On August 30, 2016, in Uncategorized, by derekgreer

A proposal to use TypeScript was recently made within my development team, so I’ve taken a bit of time to investigate the platform.  This article reflects my thoughts and conclusions on where the platform is at this point.

 

TypeScript: What is It?

TypeScript is a scripting language created by Microsoft which provides static typing and a class-based object-oriented programming paradigm for transpiling to JavaScript.  In contrast to other compile-to-javascript languages such as CoffeeScript and Dart, TypeScript is a superset of JavaScript which means that TypeScript introduces syntax enhancements to the JavaScript language.

 

Recent Rise In Popularity

TypeScript made it’s debut in late 2012 and was first released in April 2014.  Community interest has been fairly marginal since it’s debut, but has shown an increase since an announcement that the next version of Google’s popular Angular framework would be written in TypeScript.

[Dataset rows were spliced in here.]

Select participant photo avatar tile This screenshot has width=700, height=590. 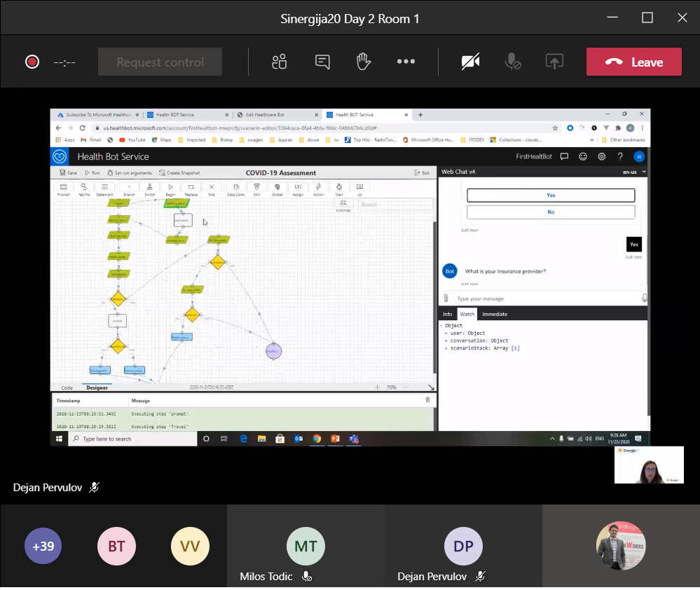tap(621, 546)
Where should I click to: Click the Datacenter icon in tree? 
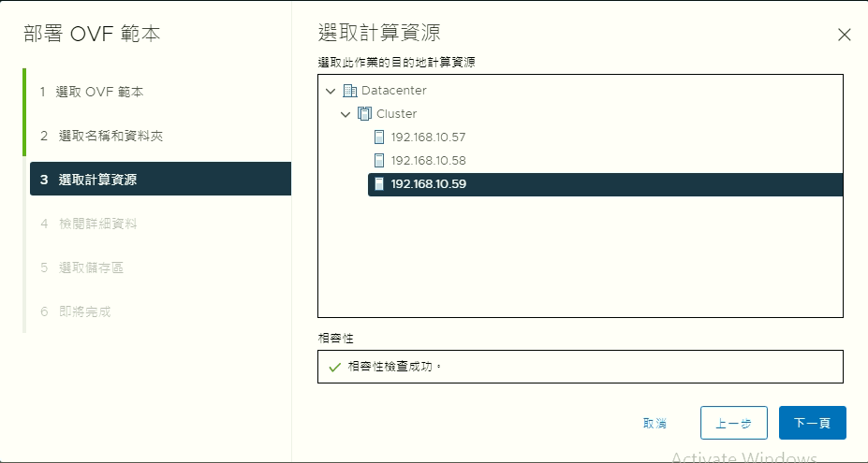[350, 91]
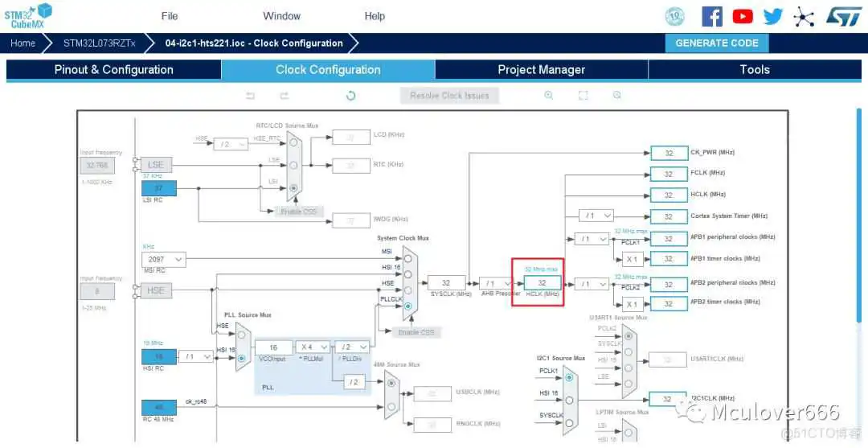868x448 pixels.
Task: Click the STM32L073RZTx breadcrumb
Action: (x=100, y=43)

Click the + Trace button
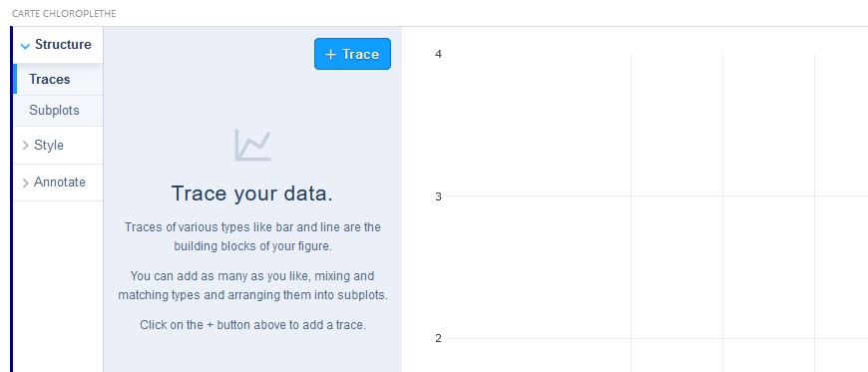coord(352,54)
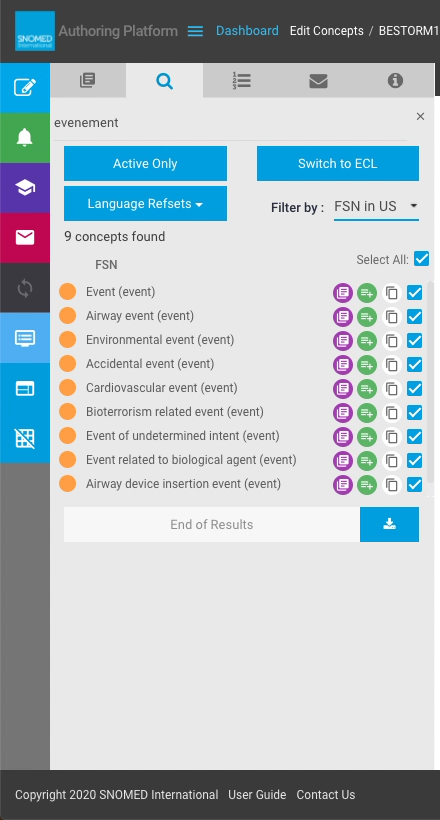
Task: Click the download results icon button
Action: click(389, 524)
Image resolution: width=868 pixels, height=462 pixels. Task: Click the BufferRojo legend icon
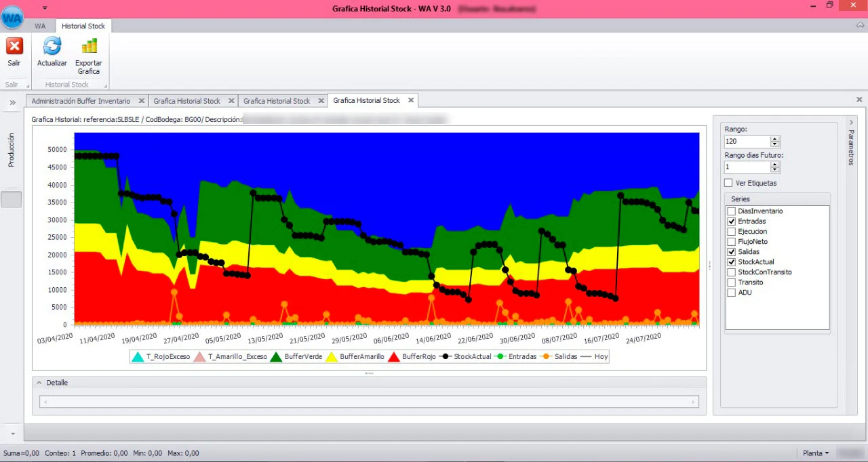pyautogui.click(x=393, y=356)
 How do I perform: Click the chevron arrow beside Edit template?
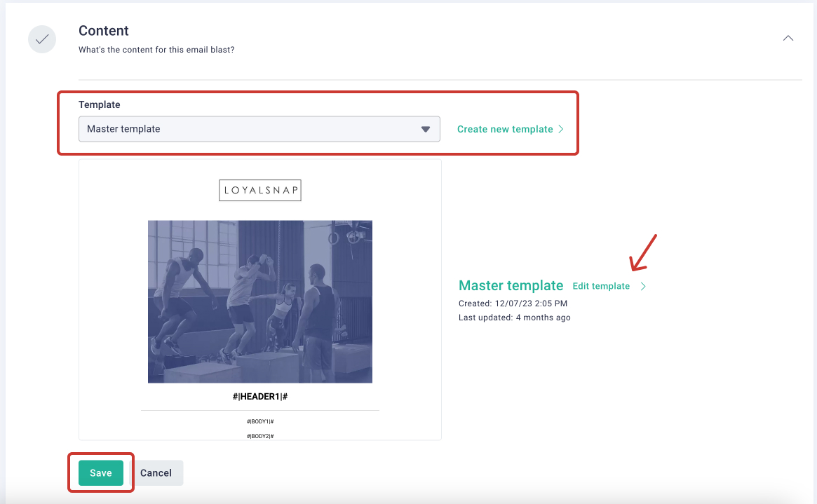[x=643, y=286]
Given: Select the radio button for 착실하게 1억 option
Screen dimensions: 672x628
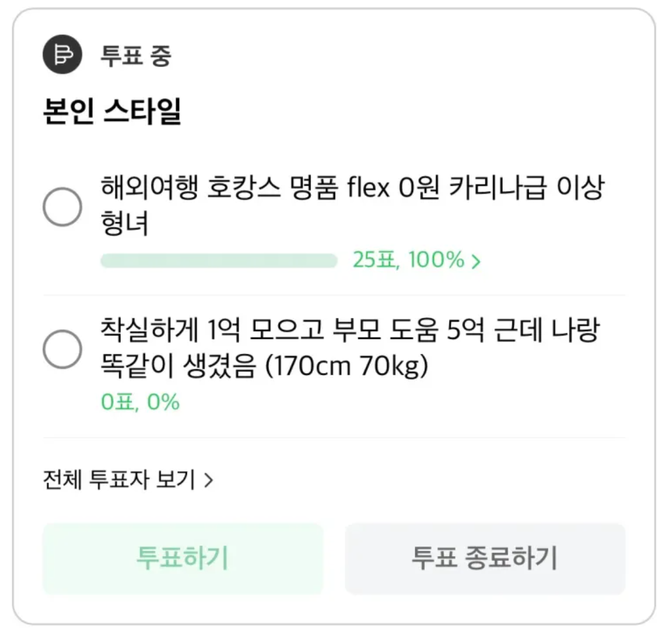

The following Google Trends chart shows the interest parallel between Angular 2 and TypeScript from 2014 to present:

 

The Good

Type System

TypeScript provides an optional type system which can aid in catching certain types of programing errors at compile time.  The information derived from the type system also serves as the foundation for most of the tooling surrounding TypeScript.

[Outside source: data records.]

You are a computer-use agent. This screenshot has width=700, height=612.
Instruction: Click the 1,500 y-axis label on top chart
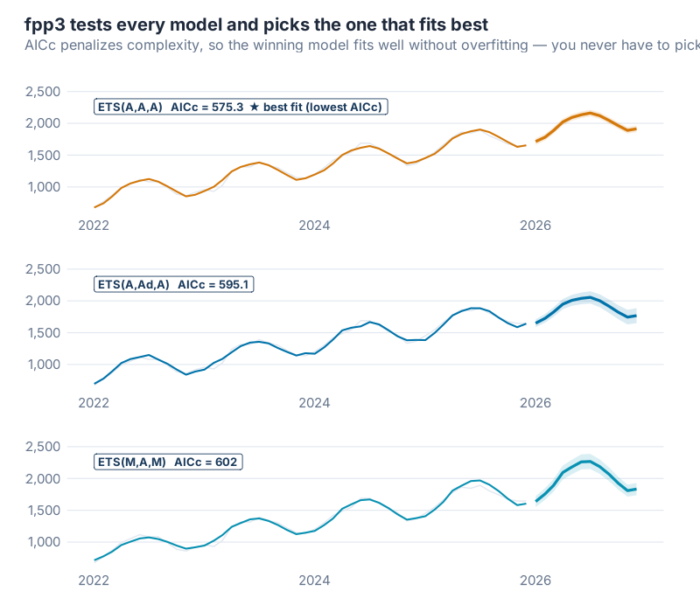point(42,156)
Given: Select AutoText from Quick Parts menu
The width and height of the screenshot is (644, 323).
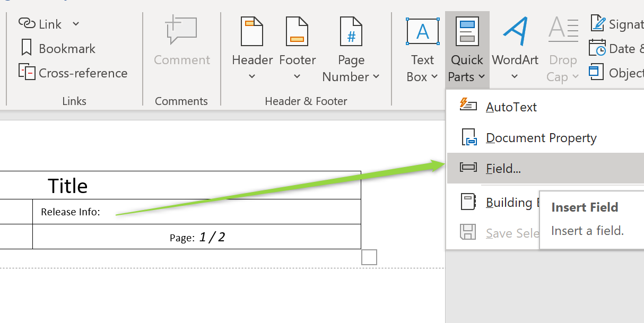Looking at the screenshot, I should (511, 107).
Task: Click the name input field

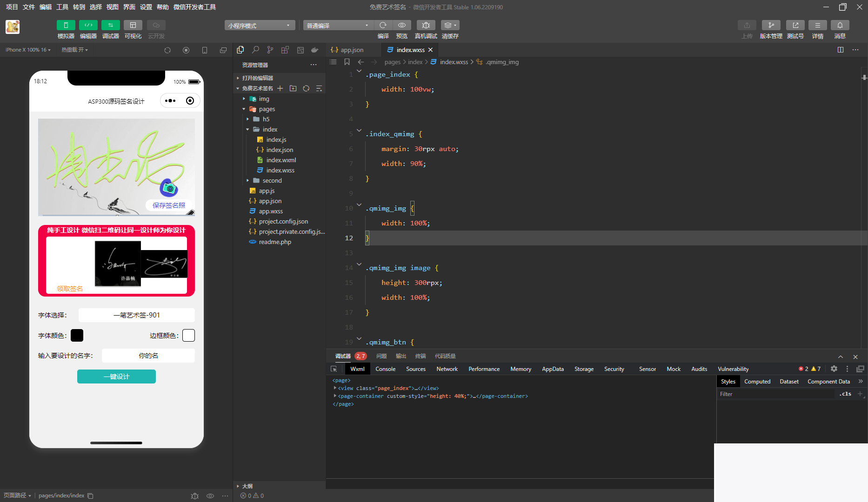Action: (148, 356)
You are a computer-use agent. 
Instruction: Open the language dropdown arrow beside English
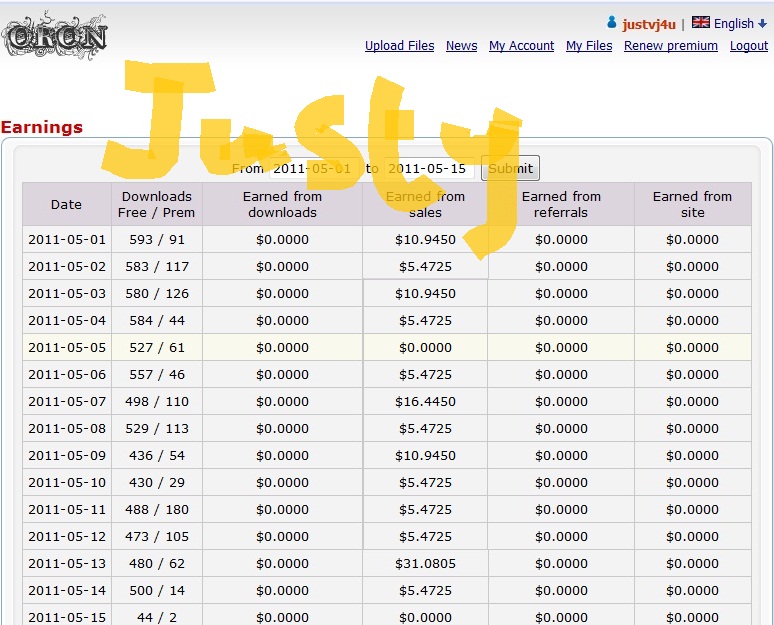click(763, 24)
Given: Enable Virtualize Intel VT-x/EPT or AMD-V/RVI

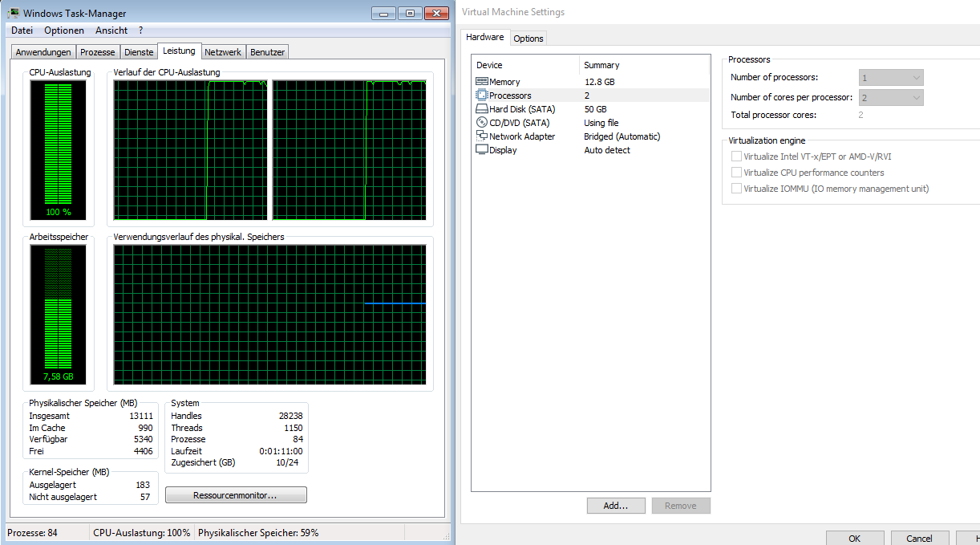Looking at the screenshot, I should 736,157.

The following is a simple example showing a basic usage of the type system:

interface Person {
    firstName: string;
    lastName: string;
}

class Greeter {
    greeting: string;
    constructor(message: string) {
        this.greeting = message;
    }
    greet(person: Person) {
        return this.greeting + " " + person.firstName + " " + person.lastName;
    }
}

let greeter = new Greeter("Hello,");
let person = { firstName: "John", lastName: "Doe" };

document.body.innerHTML = greeter.greet(person);

In this example, a Person interface is declared with two string properties: firstName and lastName.  Next, a Greeter class is created with a greet() function which is declared to take a parameter of type Person.  Next, instances of Greeter and Person are instantiated and the Greeter instance’s greet() function is invoked passing in the Person instance.  At compile time, TypeScript is able to detect whether the object passed to the greet() function conforms to the Person interface and whether the values assigned to the expected properties are of the expected type.

Tooling

While the type system and programming paradigm introduced by TypeScript are its key features, it’s really the tooling facilitated by the type system that makes the platform shine.  Being notified of syntax errors at compile time is helpful, but it’s really the productivity that stems from features such as design-time type checking, intellisense/code-completion, and refactoring that make TypeScript compelling.

TypeScript is currently supported by many popular IDEs including Visual Studio, WebStorm, Sublime Text, Brackets, and Eclipse.

EcmaScript Foundation

One of the differentiators of TypeScript from other languages which transpile to JavaScript (CoffeeScript, Dart, etc.) is that TypeScript builds upon the JavaScript language.  This means that all valid JavaScript code is valid TypeScript code.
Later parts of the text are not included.